We have talked at length of individual rights; but what, it may be asked, of the “rights of society”? Don’t they supersede the rights of the mere individual? The libertarian, however, is an individualist; he believes that one of the prime errors in social theory is to treat “society” as if it were an actually existing entity. “Society” is sometimes treated as a superior or quasi-divine figure with overriding “rights” of its own; at other times as an existing evil which can be blamed for all the ills of the world. The individualist holds that only individuals exist, think, feel, choose, and act; and that “society” is not a living entity but simply a label for a set of interacting individuals. Treating society as a thing that chooses and acts, then, serves to obscure the real forces at work. If, in a small community, ten people band together to rob and expropriate three others then this is clearly and evidently a case of a group of individuals acting in concert against another group. In this situation, if the ten people presumed to refer to themselves as “society” acting in “its” interest, the rationale would be laughed out of court; even the ten robbers would probably be too shamefaced to use this sort of argument. But let their size increase, and this kind of obfuscation becomes rife and succeeds in duping the public. (p. 37)
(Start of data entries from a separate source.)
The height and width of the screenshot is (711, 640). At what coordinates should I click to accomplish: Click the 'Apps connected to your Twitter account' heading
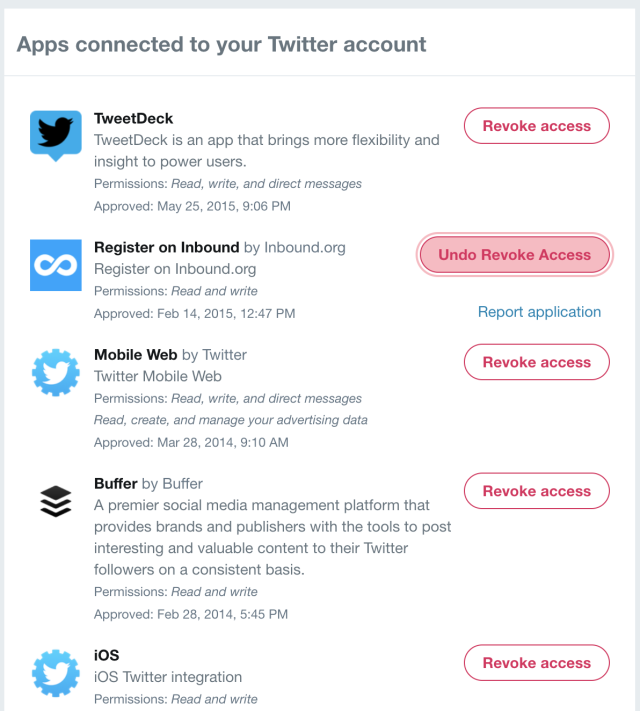pos(221,44)
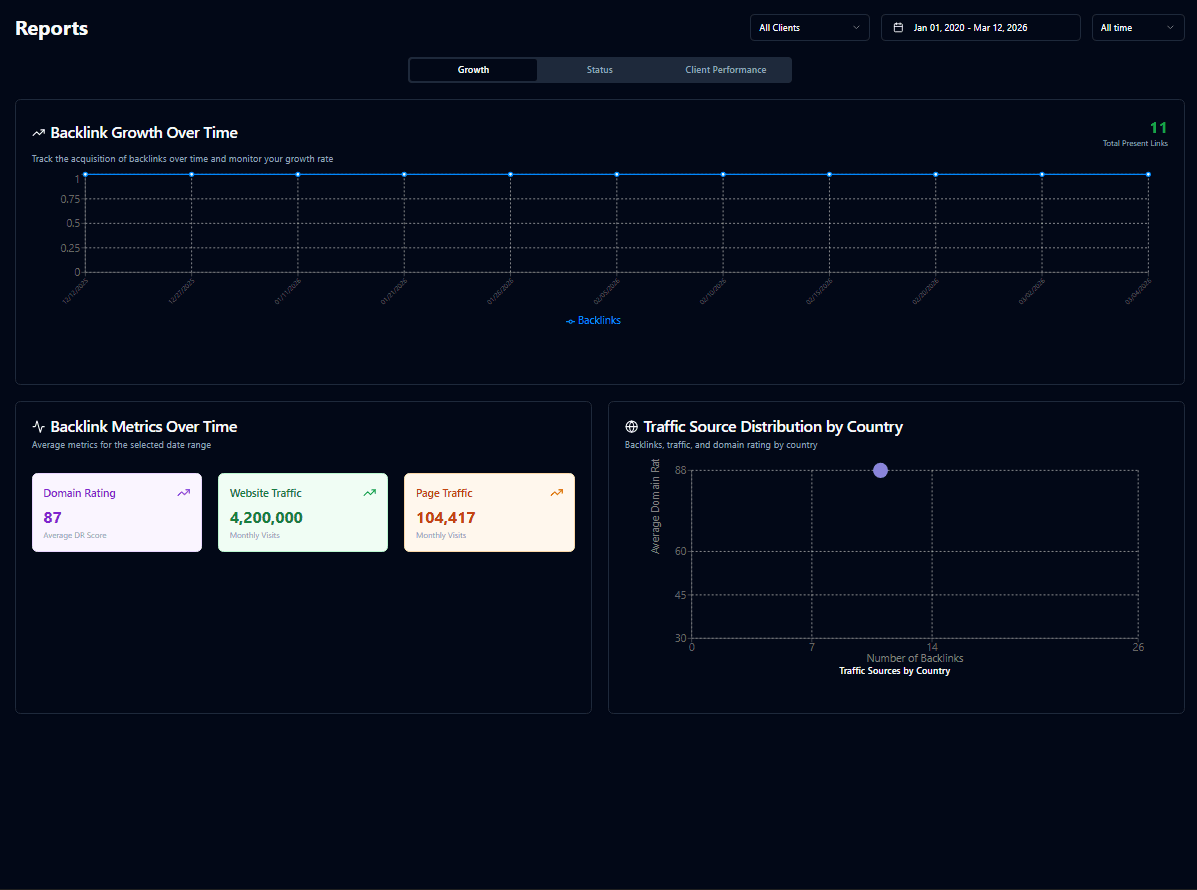Click the purple trend arrow on Domain Rating
The image size is (1197, 890).
(183, 493)
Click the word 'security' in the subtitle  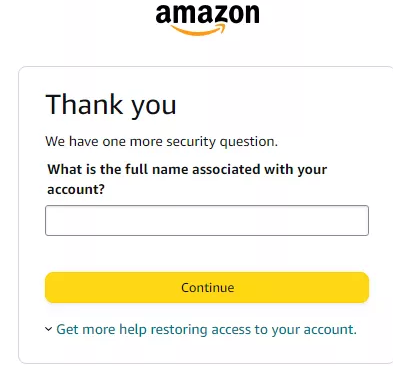pos(191,142)
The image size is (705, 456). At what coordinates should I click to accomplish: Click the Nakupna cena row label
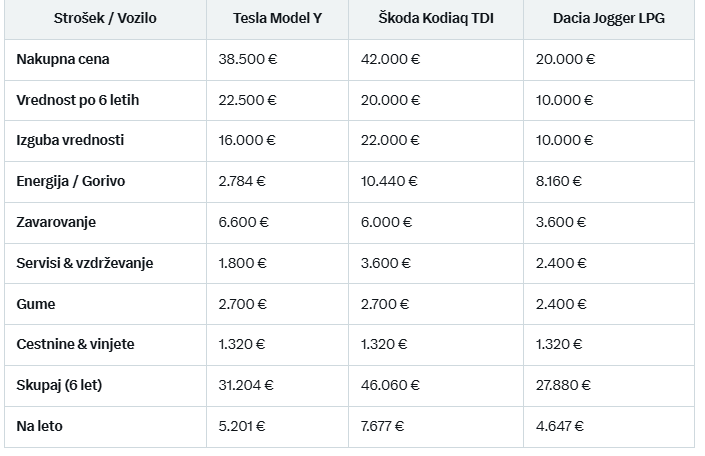pyautogui.click(x=63, y=59)
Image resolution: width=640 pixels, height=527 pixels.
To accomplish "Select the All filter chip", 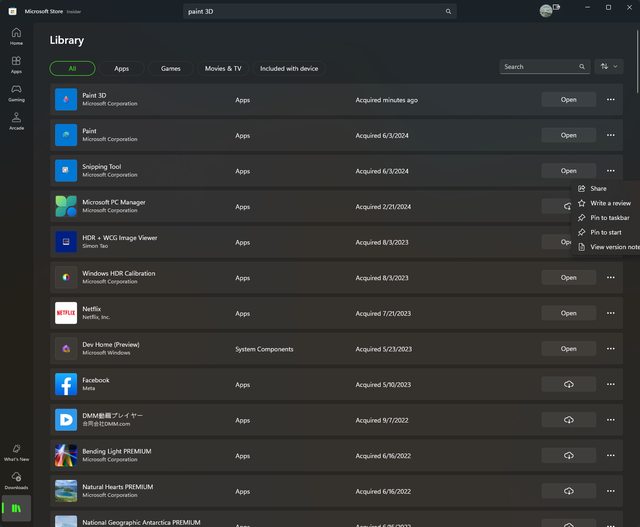I will tap(72, 68).
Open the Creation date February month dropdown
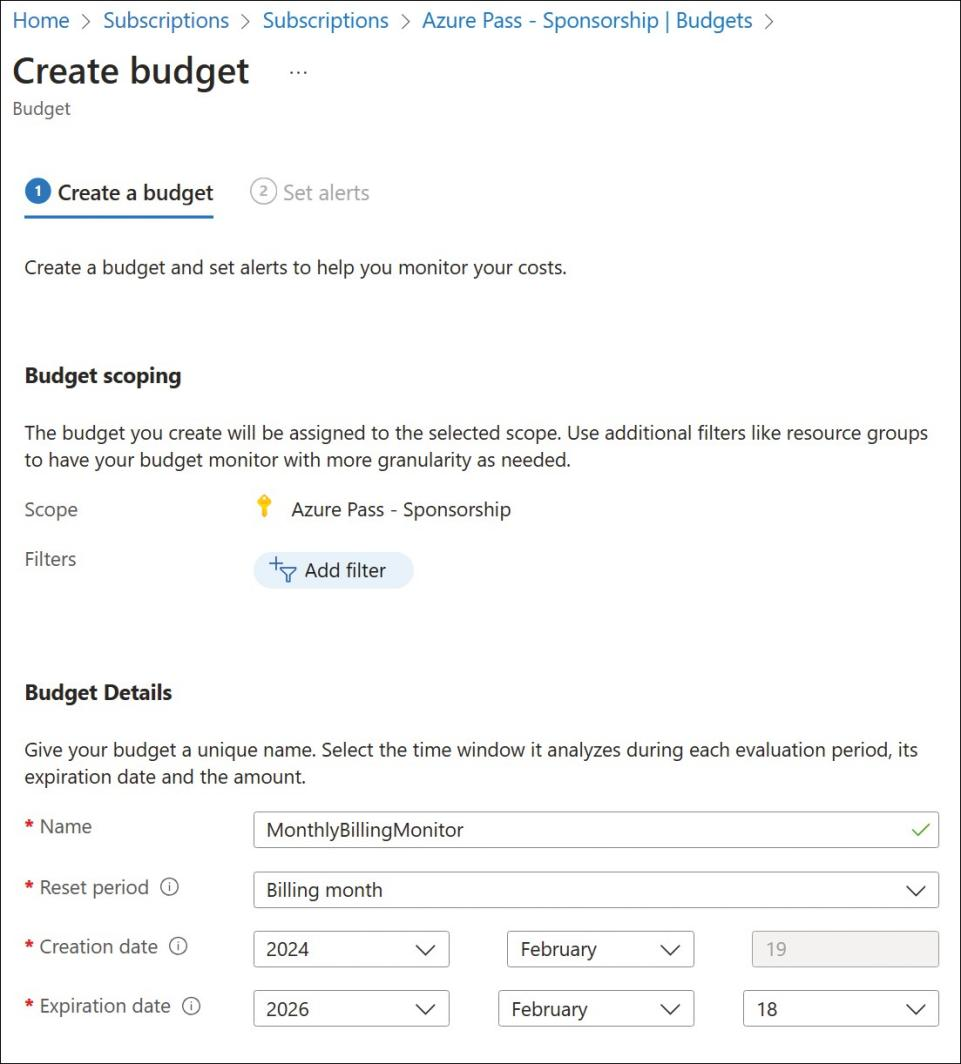This screenshot has width=961, height=1064. [x=600, y=949]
It has been said: “’Society’ is everyone but you.” A “society” — or “community” — is nothing but the sum of the interactions of a group of individuals. It is a label. It does not possess its own special rights or privileges. In short, not only do “community rights” not supersede individual rights, there are no “community rights” to private property, only individual rights. The deed to your house does not give you a partial interest in mine as well.

Everyone has the right not to like what their neighbors do to their homes. You do not, however, have the right to impose your preferences on another’s property. As much as you are repulsed by your neighbor’s pink flamingo lawn ornaments or garden gnome collection, you do not have the right to prevent him from displaying them any more than you have the right to go over to his yard and steal or destroy them. You just have to suck it up and deal with it; it’s not your property!

Ironically, unlike prolific garden gnomes, larger houses may even increase the value of surrounding homes because they are more desirable these days. This leads to higher resale values for homeowners and higher property tax revenues (which governments normally prefer) for local governments. It thus appears that local officials are shooting themselves in the foot by denying themselves funding for needed services in order to maintain a community’s stagnant character. (Note: This should not be construed as an endorsement of property taxes, merely an observation of the consequences of restricting home size under the current tax system.)

 

A man’s home is his castle, even if he decides to build it next door to you. Individuals should be less concerned with their neighbors’ lack of respect for a perceived “community character” or their tacky lawn displays and more concerned with the way government is whittling away their fundamental property rights. Remember John Locke’s natural rights of life, liberty, and property, upon which the Declaration of Independence was based? That shadow looming over you is not that of the large mansion your neighbor just built, it is the shadow of government enveloping your property rights.